Reverse Linked List

Given the beginning of a singly linked list head, reverse the list and return the new beginning of the list.

Examples

• 0 ≤ length of list ≤ 1000
• -1000 ≤ Node.val ≤ 1000

Prerequisites

• Linked List Fundamentals — understanding the node structure with val and next, and basic traversal
• Pointer Manipulation — redirecting next pointers without losing references to the rest of the list
• Recursion Basics — understanding how the call stack unwinds for the recursive approach

1. Recursion

Intuition

Think of it as: “reverse everything after me, then make my right neighbor point back at me.” When we recurse all the way to the last node, it becomes the new head. As the call stack unwinds, each node uses head.next.next = head to reverse its connection, then sets head.next = None to cut the old forward link.

The key insight is that head.next still points to the node immediately after head even after the recursive call has reversed the sublist — so we can use it to make that node point back to head.

Algorithm

• Base case: if head is None or has no next, return head.
• Recursively reverse head.next.
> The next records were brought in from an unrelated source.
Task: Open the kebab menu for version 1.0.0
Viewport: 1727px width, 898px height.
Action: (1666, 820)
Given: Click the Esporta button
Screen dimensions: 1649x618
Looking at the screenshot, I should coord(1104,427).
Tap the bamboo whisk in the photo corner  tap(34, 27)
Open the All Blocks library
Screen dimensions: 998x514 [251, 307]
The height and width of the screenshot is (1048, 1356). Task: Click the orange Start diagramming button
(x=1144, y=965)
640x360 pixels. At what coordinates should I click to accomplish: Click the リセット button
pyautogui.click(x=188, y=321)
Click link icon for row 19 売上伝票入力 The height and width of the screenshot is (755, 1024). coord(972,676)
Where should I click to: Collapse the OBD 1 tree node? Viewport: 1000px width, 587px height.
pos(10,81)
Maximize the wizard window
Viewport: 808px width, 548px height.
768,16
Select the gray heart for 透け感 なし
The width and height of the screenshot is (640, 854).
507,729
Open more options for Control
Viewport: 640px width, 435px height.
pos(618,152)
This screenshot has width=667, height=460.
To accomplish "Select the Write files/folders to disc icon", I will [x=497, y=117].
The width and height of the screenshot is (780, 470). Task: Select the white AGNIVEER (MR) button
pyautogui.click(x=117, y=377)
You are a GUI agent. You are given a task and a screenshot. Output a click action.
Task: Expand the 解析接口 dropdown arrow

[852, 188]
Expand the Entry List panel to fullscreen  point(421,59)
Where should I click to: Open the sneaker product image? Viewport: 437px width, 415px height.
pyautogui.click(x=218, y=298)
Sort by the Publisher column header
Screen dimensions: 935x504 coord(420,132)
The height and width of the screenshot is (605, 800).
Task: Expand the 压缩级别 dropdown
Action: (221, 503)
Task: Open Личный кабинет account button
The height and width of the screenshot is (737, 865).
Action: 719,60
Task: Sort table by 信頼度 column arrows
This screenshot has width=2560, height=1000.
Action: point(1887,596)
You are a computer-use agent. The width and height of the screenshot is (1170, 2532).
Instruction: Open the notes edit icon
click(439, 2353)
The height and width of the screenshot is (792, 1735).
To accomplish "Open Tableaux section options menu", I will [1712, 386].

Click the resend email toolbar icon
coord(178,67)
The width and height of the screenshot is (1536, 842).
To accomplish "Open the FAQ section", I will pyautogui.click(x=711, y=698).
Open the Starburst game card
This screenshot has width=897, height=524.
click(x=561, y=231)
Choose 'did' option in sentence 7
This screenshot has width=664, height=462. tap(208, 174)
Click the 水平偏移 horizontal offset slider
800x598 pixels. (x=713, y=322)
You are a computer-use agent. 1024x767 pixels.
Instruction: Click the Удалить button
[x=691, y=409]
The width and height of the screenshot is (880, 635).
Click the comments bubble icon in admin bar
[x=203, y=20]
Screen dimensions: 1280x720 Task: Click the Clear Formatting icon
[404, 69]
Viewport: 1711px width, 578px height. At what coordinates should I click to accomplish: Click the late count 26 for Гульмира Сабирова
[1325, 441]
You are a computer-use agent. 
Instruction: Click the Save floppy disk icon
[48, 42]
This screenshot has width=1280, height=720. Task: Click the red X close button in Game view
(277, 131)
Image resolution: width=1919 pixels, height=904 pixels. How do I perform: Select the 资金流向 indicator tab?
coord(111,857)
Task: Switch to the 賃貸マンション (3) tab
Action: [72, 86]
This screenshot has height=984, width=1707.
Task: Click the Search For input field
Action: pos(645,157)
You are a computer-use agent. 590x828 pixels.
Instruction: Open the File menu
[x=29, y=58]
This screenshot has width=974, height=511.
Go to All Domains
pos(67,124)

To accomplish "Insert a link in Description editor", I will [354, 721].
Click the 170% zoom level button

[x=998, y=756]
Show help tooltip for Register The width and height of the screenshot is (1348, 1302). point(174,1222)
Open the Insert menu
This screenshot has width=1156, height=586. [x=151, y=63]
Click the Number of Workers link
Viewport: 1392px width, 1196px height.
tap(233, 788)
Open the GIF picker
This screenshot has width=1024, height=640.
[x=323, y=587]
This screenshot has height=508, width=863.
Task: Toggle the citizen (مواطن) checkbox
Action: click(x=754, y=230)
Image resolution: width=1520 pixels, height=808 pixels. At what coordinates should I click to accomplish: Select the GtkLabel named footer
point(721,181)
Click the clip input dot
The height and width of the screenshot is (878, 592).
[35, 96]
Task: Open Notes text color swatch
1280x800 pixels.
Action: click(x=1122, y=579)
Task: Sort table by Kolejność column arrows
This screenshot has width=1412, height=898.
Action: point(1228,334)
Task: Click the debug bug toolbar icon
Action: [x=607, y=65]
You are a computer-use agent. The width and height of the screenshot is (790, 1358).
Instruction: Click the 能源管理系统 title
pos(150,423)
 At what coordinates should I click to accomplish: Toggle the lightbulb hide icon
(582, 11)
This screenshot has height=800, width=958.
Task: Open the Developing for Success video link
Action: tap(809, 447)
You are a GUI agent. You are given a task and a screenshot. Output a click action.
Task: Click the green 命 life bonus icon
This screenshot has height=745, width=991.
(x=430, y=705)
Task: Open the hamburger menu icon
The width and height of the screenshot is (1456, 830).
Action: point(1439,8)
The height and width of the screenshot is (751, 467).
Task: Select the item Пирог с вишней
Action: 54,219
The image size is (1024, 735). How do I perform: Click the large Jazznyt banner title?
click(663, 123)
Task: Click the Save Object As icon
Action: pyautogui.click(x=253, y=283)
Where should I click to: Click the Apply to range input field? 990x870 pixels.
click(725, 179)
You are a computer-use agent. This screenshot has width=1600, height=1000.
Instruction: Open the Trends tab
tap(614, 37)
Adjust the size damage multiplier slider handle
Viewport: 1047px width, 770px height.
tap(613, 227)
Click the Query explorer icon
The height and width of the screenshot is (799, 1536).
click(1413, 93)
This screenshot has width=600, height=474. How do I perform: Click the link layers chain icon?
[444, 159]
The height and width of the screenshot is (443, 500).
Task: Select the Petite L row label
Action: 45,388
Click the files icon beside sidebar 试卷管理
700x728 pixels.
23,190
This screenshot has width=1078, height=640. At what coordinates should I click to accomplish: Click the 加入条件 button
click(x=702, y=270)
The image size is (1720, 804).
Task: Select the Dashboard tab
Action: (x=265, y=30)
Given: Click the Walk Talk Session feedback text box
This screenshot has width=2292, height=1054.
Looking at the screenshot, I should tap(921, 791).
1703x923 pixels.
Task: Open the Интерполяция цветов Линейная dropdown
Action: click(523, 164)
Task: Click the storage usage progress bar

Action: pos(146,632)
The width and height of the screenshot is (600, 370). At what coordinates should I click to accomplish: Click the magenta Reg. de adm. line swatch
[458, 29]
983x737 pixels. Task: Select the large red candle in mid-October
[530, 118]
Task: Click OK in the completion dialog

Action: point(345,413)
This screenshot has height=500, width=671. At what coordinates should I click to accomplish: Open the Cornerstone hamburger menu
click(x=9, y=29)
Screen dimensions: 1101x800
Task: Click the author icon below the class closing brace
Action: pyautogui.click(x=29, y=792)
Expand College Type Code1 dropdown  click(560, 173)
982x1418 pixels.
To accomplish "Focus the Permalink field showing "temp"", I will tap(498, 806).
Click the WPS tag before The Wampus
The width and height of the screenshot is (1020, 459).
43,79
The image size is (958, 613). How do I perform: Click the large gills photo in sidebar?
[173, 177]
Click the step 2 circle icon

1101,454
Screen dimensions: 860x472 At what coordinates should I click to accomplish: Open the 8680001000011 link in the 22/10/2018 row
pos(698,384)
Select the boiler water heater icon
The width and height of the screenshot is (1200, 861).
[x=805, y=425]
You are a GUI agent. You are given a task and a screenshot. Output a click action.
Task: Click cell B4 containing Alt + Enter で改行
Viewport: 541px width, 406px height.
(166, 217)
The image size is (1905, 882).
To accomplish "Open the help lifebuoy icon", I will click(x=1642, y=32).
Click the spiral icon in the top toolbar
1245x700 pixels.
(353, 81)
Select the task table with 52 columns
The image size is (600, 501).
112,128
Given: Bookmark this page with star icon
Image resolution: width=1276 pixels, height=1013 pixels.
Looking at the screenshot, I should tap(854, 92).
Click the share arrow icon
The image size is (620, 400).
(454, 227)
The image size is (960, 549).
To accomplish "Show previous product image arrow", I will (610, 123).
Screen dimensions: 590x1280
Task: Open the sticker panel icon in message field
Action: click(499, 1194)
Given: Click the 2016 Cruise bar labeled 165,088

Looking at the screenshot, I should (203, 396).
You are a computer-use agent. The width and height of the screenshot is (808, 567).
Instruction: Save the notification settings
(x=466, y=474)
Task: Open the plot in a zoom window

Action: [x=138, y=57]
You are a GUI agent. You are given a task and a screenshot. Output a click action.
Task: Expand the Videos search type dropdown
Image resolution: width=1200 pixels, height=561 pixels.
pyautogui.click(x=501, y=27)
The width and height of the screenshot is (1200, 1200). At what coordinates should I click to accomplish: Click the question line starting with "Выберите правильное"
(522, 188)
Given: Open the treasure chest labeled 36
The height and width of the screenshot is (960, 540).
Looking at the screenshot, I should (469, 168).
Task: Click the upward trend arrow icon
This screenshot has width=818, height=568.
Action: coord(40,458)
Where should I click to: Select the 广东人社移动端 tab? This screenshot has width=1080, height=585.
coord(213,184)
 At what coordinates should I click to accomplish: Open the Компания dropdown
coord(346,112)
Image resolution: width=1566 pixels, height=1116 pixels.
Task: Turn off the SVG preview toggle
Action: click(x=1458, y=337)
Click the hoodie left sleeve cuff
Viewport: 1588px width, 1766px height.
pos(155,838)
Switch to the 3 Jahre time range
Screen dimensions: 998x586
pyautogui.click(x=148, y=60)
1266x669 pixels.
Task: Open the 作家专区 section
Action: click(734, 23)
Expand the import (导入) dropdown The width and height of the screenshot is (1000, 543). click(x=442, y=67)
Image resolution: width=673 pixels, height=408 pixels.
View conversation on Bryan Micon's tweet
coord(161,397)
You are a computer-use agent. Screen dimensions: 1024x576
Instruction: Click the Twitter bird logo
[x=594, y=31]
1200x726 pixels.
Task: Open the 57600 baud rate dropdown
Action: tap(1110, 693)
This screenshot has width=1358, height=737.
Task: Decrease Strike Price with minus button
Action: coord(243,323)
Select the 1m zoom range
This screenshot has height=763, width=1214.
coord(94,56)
This returns newHead — the new front of the reversed sublist.
• Set head.next.next = head — make the node after head point back at head.
• Set head.next = None — break the old forward link (otherwise a cycle forms).
• Return newHead.

class Solution:
    def reverseList(self, head: Optional[ListNode]) -> Optional[ListNode]:
        if not head:
            return None

        newHead = head
        if head.next:
            newHead = self.reverseList(head.next)
            head.next.next = head
        head.next = None

        return newHead

class Solution {
    public ListNode reverseList(ListNode head) {
        if (head == null || head.next == null) return head;

        ListNode newHead = reverseList(head.next);
        head.next.next = head;
        head.next = null;
        return newHead;
    }
}

Time Complexity: O(n)
Space Complexity: O(n) — call stack depth equals list length.

2. Iteration

Intuition

Walk through the list left to right. At each node, flip its next pointer to point backward instead of forward. Three pointers do all the work:

• curr — the node we're currently processing
• prev — the node that curr should point to after reversal (starts as None)
• temp — saved reference to curr.next before we overwrite it

Without saving temp = curr.next first, we'd lose the reference to the rest of the list the moment we do curr.next = prev. After the pointer flip, we advance both prev and curr one step forward (using the saved temp). When curr reaches None, prev is sitting on the new head.

Algorithm

• Initialize prev = None, curr = head.
• While curr is not None:
• Save — temp = curr.next
• Flip — curr.next = prev
• Advance prev — prev = curr
• Advance curr — curr = temp
• Return prev — the new head.

Common Pitfalls

Losing the Next Node Before Saving It

The most common mistake is writing curr.next = prev before saving temp = curr.next. Once you overwrite curr.next, you permanently lose the reference to the rest of the list. Always save first.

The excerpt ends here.